Quanto a tecnologia, me prolongou a vida na base de vitaminas, remédios e exames. Muitos exames, massagem também. Até me apresentou um neto tardio, cuja própria mãe eu ignorava completamente. Ignorava no sentido da lembrança, não vou negar que transei com a mãe dela. Houve um genoma que o tribunal aceitou como prova. Enquanto o processo corria, morreu avó e morreu filha, só restou o neto tratando interessado com meu procurador. Defendido por estranho, permaneci longe de quem alegava ter o meu sangue.

Em vida gozei todos os prazeres carnais possíveis, da mesa e da cama. Sem culpa, sem nenhuma culpa. Na questão pecuniária houve também acerto, descontando os exageros. Na verdade, para o bem ou para o mal, exagerei em tudo. Convenhamos, “para o bem ou para o mal”, não pegou bem.

Apenas exagerei, e ponto final. Fui um predador implacável, prejudiquei pessoas. Feri sentimentos, burlei acordos. Tudo isso e muito mais, em causa própria. Inclusive a avó de meu neto, que juro, não se lembrava dela, sofreu desilusão comigo – segundo constou em depoimento. Outras sofreram que eu sabia. Acumularam mágoas, me rogaram praga. Nada me atingiu – nem sofri remorso por isso. Tudo que fiz é nada perante a maldade coletiva do mundo. Do que mais gostei na vida foi ganhar dinheiro.

Ganhei bastante dinheiro. Bastante não é muito – dinheiro nunca é demais. Em se tratando de dinheiro, o que sobra não falta. Já disse, fui sujeito exagerado. Não pense que estou arrependido: foram as reservas financeiras que me garantiram o conforto quente no frio de minhas noites. Considero que falhei apenas nos excessos praticados que acentuaram depois minha condição mortificante. Tive vícios. Gozei e sofri por eles. O mais foram circunstâncias, apenas circunstâncias. Não me agradou das vezes que despejei famílias no olho da rua – mas também não tive pena. Criancinha chorando, e daí?

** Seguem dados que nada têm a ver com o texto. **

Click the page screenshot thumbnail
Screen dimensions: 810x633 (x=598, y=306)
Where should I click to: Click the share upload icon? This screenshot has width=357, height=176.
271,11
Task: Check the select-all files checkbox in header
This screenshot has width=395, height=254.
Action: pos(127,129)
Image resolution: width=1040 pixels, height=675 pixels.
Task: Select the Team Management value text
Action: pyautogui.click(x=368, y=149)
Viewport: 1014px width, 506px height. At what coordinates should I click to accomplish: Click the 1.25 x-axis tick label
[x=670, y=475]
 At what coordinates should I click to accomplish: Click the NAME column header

Minha função no caso era locar imóvel, não praticar caridade. Que cada um cumpra com seu dever. O meu era fornecer a moradia, cabia ao inquilino honrar o pagamento do aluguel. Se nem o provedor se esmerou em garantir o abrigo da família, o que esperar de mim, apenas o senhorio?

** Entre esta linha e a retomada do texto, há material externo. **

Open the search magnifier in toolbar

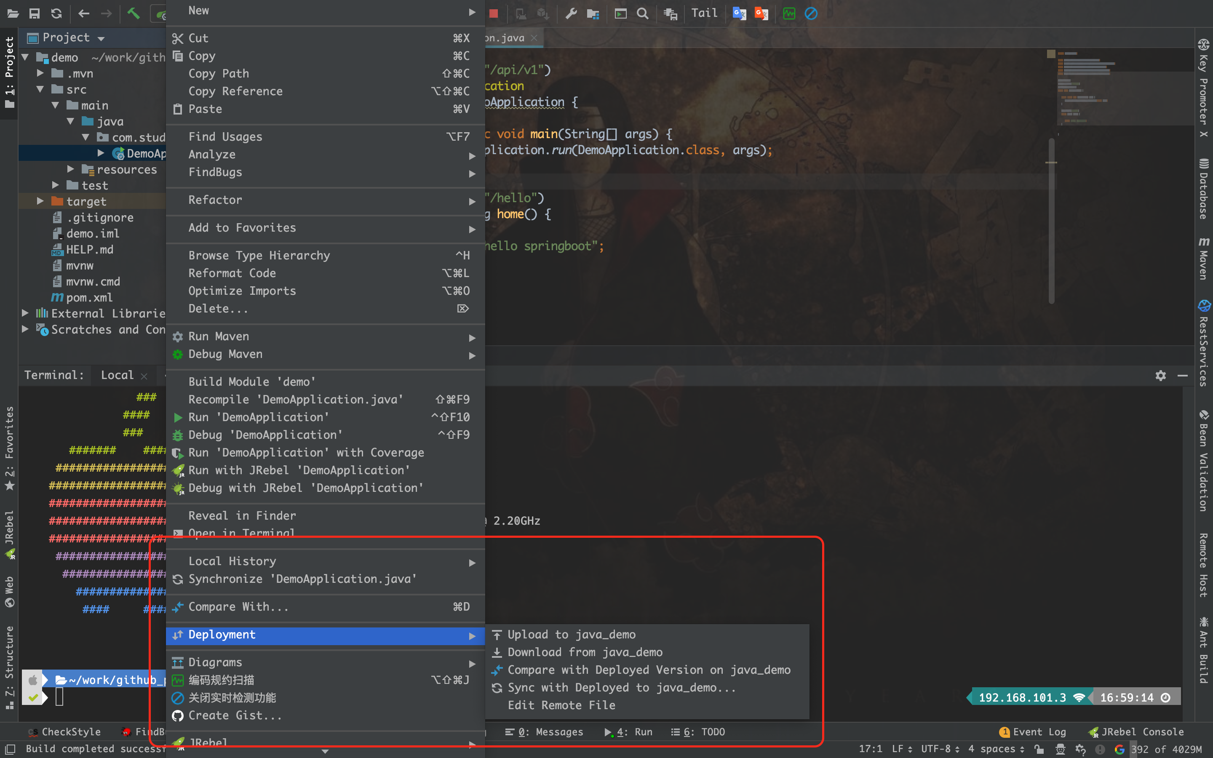(642, 14)
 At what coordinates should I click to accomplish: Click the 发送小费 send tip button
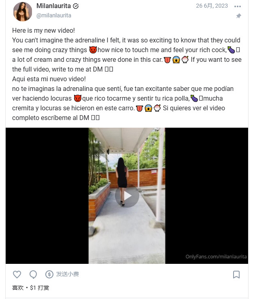pos(68,274)
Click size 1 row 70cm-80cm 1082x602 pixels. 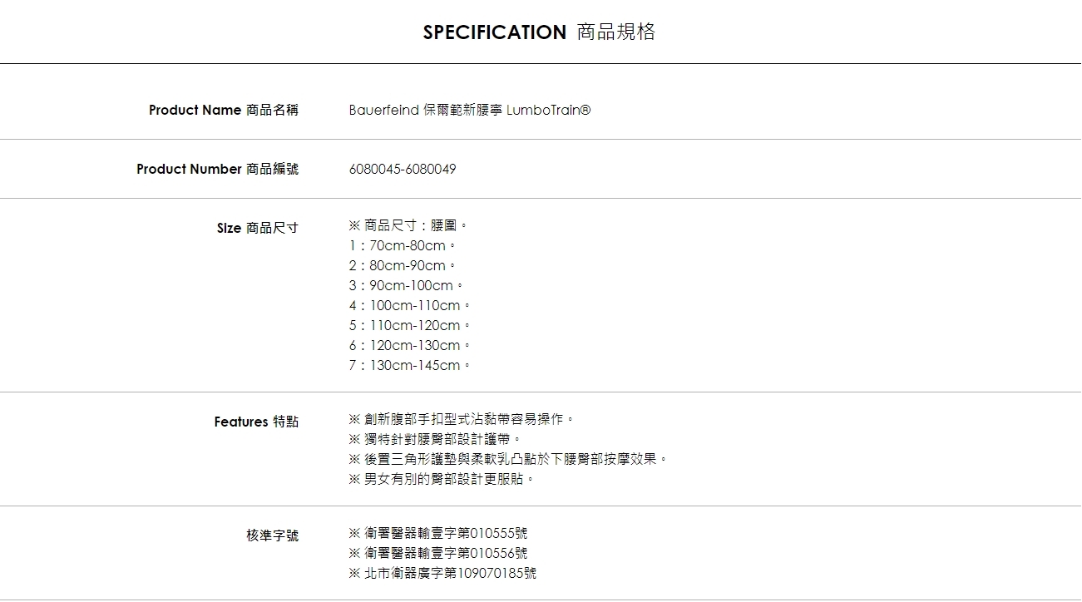(x=403, y=245)
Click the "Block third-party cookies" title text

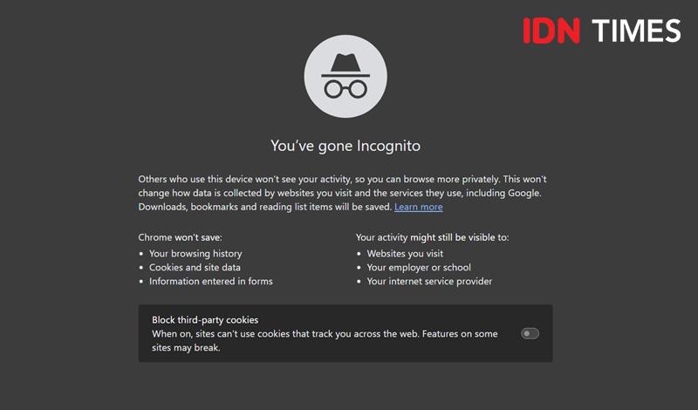tap(205, 320)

Nunca tive relacionamento duradouro. O território do afeto não era minha praia. Os poucos conhecidos que tive morreram antes de mim. Sepultar o último amigo foi doloroso demais. Não há unguento que cicatrize as feridas da solidão, teria dito ele, um poeta. Daí o esforço infrutífero depois com o neto, e o desespero tardio com o sabiá. Minha fortuna atraiu a cobiça, a genética me revelou o descendente, mas DNA sozinho não garante apreço.

Tantas protelações daquele processo sem fim custaram dinheiro que só o rico tem, enquanto isto o descendente cresceu e virou homem. O rapaz tinha meu sangue, mas em termos de vínculo o conheci num ponto sem volta, tarde demais. E decidiu, não ia procriar. Tinha lá os seus motivos, cada um tem seu motivo – ou pretexto. O fato é que por uma dada razão – não o tirei do caminho.

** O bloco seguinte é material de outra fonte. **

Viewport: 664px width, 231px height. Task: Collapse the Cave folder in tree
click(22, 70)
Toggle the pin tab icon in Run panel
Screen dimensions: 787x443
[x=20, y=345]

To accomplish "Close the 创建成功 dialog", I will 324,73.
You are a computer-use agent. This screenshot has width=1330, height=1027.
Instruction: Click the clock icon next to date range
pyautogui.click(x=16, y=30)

Meu corpo definhou na hora certa. O mundo ainda agoniza. Prematuramente – advogam vozes agourentas. Mas acredito, assim como eu, cumprirá totalmente seu destino. Extinguir-se-á de velho em bilhões de anos. Receberá em tempo os cuidados que precisa. Na natureza não há vítima, tudo é alimento – ou matéria prima.

Voltando à minha pessoa, tudo se reduz a negócio. Lutei por cada negócio. Prestei serviço, paguei salário. Saciei a fome de muitos. Que ninguém me ataque de barriga cheia.

O mundo anseia por grãos e bife, e isto não cresce na mata virgem intocada. Tem ainda manufatura e transporte – que aumenta o faturamento. Recolhi os impostos que não pude sonegar. Por último, bactérias engordaram às minhas custas.

Cumpri totalmente meu ciclo. Lucrei na segregação, lucrei na integração. Lucrei na destruição, lucrei na reconstrução. Sempre atentei para o sopro do vento. Uns traziam a vida, outros a morte. Perfume ou carniça, tudo vira dinheiro quando se tem habilidade.

Não chega a ser arrependimento, apenas uma reavaliação de alternativa, mas o fato é que se eu pudesse voltar no tempo, uma coisa eu faria diferente. Nunca fui homem fragoroso, mas num último ato, romperia o silêncio de uma vida e revelaria minha outra intenção. Num último ato, fique isto registrado.

Extraído do livro a Primeira Pedra, 2015.